* **REQUIRED TASK**: Reproduce the listing below line for line, without the pictures.

━━━━━ SUPPLIED RECORDS ━━━━━

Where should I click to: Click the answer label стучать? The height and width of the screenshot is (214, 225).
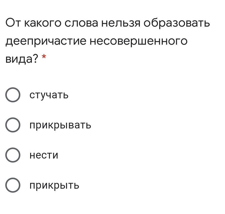pyautogui.click(x=49, y=95)
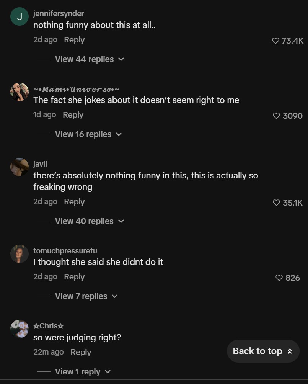Tap the heart on javii's comment

(276, 203)
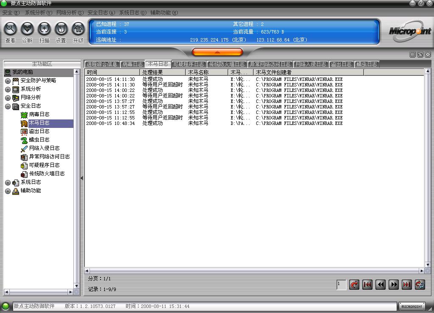
Task: Click the orange collapse panel button
Action: 217,52
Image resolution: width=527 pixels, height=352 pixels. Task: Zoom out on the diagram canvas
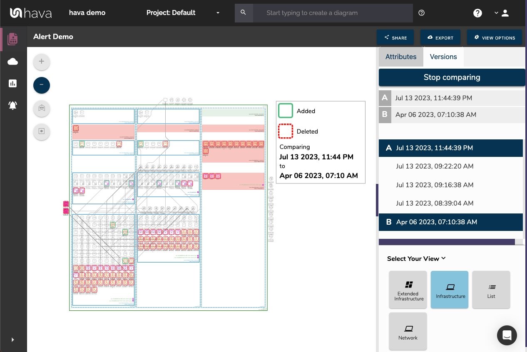click(x=41, y=85)
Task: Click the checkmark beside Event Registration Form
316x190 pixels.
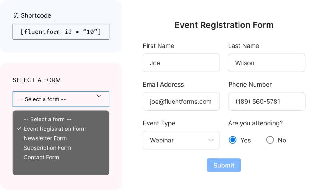Action: (x=19, y=129)
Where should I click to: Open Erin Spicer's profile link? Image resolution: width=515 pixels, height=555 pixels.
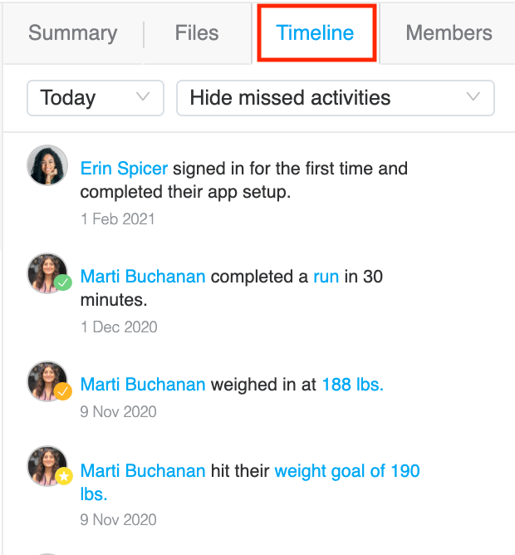pos(124,169)
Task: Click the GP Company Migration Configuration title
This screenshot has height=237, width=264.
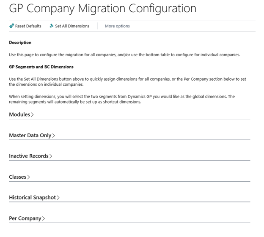Action: pyautogui.click(x=102, y=8)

━━━━━

* **OUTPUT FOR THIS EXERCISE**:
Where should I click to: Click the answer label стучать? The height and width of the screenshot is (214, 225).
pyautogui.click(x=49, y=95)
Tap the heart on javii's comment

(276, 203)
Task: Click the orange collapse panel button
Action: 217,52
Image resolution: width=527 pixels, height=352 pixels. Task: Zoom out on the diagram canvas
click(x=41, y=85)
Task: Click the checkmark beside Event Registration Form
316x190 pixels.
Action: (x=19, y=129)
Where should I click to: Open Erin Spicer's profile link? Image resolution: width=515 pixels, height=555 pixels.
pos(124,169)
Task: Click the GP Company Migration Configuration title
This screenshot has height=237, width=264.
Action: pyautogui.click(x=102, y=8)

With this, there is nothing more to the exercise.